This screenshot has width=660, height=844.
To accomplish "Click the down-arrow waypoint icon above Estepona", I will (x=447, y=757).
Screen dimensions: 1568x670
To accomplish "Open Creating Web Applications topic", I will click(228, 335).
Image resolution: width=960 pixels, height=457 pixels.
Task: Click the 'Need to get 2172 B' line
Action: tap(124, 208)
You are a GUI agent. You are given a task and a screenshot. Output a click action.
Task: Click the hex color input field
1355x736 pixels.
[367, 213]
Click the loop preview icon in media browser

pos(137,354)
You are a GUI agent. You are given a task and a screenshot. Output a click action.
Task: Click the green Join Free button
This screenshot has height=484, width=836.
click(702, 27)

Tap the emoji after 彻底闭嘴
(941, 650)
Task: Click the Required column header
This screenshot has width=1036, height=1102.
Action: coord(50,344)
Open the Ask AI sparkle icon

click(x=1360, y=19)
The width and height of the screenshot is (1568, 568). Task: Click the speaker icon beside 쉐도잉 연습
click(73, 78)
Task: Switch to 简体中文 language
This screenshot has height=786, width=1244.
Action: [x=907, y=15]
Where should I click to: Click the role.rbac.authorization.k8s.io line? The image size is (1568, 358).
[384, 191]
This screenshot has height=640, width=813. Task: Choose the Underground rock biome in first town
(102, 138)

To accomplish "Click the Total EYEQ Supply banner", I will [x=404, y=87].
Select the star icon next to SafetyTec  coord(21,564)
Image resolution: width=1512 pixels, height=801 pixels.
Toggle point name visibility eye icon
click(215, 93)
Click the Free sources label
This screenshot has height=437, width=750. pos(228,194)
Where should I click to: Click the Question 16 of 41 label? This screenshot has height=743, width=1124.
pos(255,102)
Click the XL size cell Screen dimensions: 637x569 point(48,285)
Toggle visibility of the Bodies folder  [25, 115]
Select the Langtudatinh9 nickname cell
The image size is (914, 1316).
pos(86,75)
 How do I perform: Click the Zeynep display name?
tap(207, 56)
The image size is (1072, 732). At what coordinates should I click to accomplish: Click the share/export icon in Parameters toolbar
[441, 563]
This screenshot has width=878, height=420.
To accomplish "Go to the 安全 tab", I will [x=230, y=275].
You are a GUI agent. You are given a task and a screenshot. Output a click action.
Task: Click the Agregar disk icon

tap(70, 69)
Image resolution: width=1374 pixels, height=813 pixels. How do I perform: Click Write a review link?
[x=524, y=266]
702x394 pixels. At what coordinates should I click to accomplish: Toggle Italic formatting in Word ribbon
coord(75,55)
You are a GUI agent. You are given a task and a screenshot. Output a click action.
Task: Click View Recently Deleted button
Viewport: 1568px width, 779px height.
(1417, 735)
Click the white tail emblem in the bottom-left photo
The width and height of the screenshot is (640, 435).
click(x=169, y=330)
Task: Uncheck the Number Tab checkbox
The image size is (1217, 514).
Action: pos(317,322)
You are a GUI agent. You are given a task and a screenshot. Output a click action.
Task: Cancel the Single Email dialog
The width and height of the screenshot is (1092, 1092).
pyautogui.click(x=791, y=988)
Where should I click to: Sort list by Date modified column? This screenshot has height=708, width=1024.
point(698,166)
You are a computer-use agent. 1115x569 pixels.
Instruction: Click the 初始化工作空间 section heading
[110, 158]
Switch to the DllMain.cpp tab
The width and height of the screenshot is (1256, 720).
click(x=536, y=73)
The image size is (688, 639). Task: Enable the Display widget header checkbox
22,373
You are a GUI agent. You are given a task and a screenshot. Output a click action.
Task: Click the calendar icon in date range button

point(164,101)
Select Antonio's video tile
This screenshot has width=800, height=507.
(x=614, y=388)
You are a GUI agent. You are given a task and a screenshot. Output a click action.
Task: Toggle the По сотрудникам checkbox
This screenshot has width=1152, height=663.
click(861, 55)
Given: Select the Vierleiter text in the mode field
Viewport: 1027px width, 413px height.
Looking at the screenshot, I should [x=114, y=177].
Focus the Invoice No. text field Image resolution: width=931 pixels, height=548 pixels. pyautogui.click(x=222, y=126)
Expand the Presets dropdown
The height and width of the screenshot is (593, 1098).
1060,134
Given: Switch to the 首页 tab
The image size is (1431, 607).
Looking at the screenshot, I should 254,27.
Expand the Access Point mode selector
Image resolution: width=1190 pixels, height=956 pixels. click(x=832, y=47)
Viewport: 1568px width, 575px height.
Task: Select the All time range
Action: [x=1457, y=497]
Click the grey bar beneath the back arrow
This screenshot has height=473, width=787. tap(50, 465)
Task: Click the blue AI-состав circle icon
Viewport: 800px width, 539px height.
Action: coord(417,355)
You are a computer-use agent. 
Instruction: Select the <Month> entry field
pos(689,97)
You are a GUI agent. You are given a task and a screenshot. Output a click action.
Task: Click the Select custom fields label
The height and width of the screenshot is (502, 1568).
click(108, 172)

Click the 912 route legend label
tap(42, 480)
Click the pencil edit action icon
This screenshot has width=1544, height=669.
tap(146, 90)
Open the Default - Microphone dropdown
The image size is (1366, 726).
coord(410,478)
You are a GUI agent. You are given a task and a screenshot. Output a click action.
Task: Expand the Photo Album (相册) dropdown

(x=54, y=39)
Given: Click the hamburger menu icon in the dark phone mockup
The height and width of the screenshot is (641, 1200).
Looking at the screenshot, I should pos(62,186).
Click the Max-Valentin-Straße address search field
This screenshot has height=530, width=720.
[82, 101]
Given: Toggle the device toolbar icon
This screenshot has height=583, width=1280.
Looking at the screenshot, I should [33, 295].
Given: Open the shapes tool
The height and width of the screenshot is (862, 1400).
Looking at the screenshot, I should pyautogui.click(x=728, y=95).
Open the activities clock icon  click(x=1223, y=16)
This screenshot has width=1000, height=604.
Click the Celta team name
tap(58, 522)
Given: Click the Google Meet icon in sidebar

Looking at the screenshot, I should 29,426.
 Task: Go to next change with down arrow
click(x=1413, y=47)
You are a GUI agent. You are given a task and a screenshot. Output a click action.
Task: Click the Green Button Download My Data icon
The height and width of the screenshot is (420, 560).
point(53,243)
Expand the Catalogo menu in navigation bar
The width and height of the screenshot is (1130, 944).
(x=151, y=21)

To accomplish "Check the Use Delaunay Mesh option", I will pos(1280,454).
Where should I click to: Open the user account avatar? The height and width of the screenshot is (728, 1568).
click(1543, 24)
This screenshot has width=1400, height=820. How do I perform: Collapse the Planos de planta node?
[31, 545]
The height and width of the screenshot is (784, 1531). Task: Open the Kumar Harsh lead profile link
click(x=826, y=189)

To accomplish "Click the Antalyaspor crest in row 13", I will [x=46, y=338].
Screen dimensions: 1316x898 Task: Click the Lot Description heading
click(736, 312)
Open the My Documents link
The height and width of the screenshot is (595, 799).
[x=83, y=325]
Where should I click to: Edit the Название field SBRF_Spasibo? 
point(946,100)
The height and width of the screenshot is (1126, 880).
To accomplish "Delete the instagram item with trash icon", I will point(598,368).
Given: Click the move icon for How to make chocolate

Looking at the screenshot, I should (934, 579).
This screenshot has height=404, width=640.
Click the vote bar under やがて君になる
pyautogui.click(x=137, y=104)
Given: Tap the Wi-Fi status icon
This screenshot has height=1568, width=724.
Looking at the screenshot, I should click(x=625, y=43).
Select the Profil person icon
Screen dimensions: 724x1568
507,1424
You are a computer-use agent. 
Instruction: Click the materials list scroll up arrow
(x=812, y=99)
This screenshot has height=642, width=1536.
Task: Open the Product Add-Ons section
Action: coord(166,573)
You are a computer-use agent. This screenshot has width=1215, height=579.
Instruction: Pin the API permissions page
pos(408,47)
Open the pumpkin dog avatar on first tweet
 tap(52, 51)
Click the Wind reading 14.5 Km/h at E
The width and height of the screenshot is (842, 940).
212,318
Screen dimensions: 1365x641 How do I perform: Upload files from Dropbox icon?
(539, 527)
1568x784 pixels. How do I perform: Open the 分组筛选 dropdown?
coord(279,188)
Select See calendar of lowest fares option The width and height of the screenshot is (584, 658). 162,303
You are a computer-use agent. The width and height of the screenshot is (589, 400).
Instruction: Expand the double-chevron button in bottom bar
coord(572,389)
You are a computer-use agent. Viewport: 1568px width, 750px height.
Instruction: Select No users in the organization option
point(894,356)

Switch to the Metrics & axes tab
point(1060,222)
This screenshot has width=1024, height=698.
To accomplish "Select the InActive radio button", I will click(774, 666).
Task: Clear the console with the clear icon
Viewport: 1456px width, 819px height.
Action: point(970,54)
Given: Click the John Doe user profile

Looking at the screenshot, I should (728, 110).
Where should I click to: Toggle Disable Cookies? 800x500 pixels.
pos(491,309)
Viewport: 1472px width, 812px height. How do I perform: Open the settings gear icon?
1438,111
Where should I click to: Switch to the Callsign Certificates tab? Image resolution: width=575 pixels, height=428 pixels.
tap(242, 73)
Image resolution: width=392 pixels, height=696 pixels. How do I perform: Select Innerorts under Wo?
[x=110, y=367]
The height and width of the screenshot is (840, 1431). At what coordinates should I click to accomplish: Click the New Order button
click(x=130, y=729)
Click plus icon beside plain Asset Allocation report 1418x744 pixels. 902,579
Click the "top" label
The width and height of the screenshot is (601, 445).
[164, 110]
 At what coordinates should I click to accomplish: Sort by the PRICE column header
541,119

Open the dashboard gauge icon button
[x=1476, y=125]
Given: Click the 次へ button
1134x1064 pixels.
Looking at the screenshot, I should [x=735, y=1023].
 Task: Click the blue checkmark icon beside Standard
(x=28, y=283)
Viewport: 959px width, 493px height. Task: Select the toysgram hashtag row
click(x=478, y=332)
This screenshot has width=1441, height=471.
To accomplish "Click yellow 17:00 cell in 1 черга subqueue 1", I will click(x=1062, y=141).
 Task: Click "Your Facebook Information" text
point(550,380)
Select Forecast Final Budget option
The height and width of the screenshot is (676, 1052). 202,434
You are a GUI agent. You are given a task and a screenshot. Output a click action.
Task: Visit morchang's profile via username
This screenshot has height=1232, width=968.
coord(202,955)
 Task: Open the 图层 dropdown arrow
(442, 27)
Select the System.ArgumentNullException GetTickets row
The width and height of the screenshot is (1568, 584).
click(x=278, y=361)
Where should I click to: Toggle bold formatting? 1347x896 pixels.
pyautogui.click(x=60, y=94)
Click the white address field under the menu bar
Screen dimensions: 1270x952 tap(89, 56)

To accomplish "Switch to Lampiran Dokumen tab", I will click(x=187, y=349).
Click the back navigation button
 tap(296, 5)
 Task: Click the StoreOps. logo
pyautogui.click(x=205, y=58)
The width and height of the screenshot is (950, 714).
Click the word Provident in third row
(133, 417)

• • •

A single number is the whole answer here: the number of lines in the data that include "computer".

* _Finished exercise_: 6